When the people pleaser in you is getting in the way of your career

by | Sep 17, 2017 | Anxiety at work

When it comes to career, you may not even know what you want, let alone how to get it

A lot of people who have trouble with anxiety will identify to some extent with the term people pleaser. It’s not a great thing to have to admit about one’s self. The term has negative connotations, as it’s seen as somewhat of a weakness. And, to be honest, when it comes to career progression, it certainly can be.

If your main concern at work is pleasing people and getting their approval, here are a few things that you may find extremely difficult:

• Conflict

• Voicing a contrary opinion

• Taking control of a situation

• Making difficult decisions

• Taking credit for your own work

• Saying no to work when you already have too much

• Giving an honest status of a difficult project

• Putting yourself first

• Taking time off

• Asking for a raise

• Seeking a promotion

The list is by no means exhaustive, but I would imagine you can already see the complications this throws up. When it comes to career, a people pleaser may not even know what they want, let alone how to get it. One of the many negative effects of constantly seeing to other people’s wants and needs, is that you never develop any of your own. And even if you do have an idea of what you want, getting there is almost impossible if you can never put yourself first. When you focus on the needs of others ahead of your own, the choices you make are dictated by their effects on other people.

 

How always pleasing others affects you around the office

It is this fear of hurting other people’s feeling that causes so many problems

The people pleaser is often a boss’s dream. Always there, willing to do whatever it takes, loyal to the end, making little or no demands. They often see their peers progressing much faster than they do, and stay in jobs with little gratification, because they don’t value their skills enough to apply elsewhere, but also because they don’t want to let their boss down.

It is this fear of hurting other people’s feeling that causes so many problems. This, coupled with the feelings of guilt when you attend to your own needs, is a combination that can keep a people pleaser trapped in a position well below their skill level.

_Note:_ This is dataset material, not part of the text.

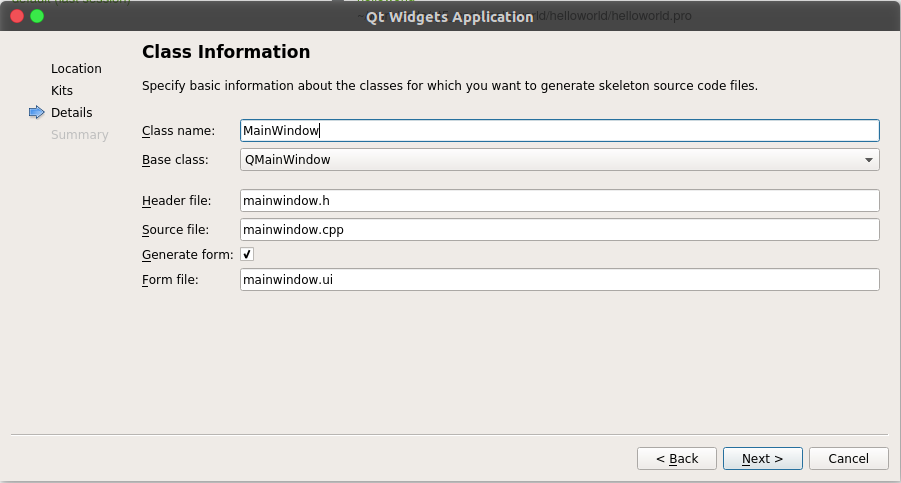Click the Form file text field

(x=559, y=280)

If you fear looking after your own interests will be seen as selfish, or you will do almost anything to be liked, you will not be able to say no, and will take on work that is not your own. The more you do, the more others will let you, as you take on more responsibility, with none of the credit.

This can lead to feelings of anger and resentment. But where do those emotions go? You can’t be universally liked whilst showing negative emotions. The more those around you scoop up the plaudits and promotions, the more you feel your acknowledgements ‘should’ be noticed, and that you shouldn’t have to go around shouting about all your qualities.

 

How to begin to look after your own needs

If you find it very difficult to talk yourself up in the beginning, at least stop talking yourself down

Unfortunately, when it comes to progression in work, and forging a career, you have to be a self-publicist at times. Most companies these days will have performance reviews where you get a chance to showcase your qualities to the company. It can feel cringy and unnatural talking ourselves up, but it has to be done.

Outside this process however, it is imperative to find your voice and begin to come out of the shadows. As the people around you move on, you don’t want to be left behind.

Here’s a few places you can start:

• Begin by noticing every place you sacrifice your own needs for those of others.

• Push back on work that is not yours. Don’t let others take advantage of you.

• Stop apologising all the time.

• Seek assistance when you are too busy. If you always help others out, call in those favours when you are under pressure. Even if you are not all that busy, it will be good to practice asking for assistance.

• Start taking responsibility for your work. If you have done the bulk of a project or presentation, be the person to front the demo. If you are always in the background you will never get the exposure necessary to progress.

• Stop playing down your importance to the team. If you find it very difficult to talk yourself up in the beginning, at least stop talking yourself down.

• Learn to say no. Start with something small.

• Know that it is not possible to be liked by everyone.

• Stop believing that looking out for your own interests is selfish. If you do it 100% of the time, then maybe it is, but let’s at least get up to 5% of the time to kick off.

• Start trying to figure out what you want from your career. This may be difficult, as you have not focused on yourself before. Give it some time. Try to figure out what you like and where you would like to go. Then start moving in that direction.

The people pleaser in you will not go down without a fight. Prioritising your own needs can be very difficult if it’s something you’re not used to. It is crucial to start though, and soon. Your career is not being served by constantly putting others first.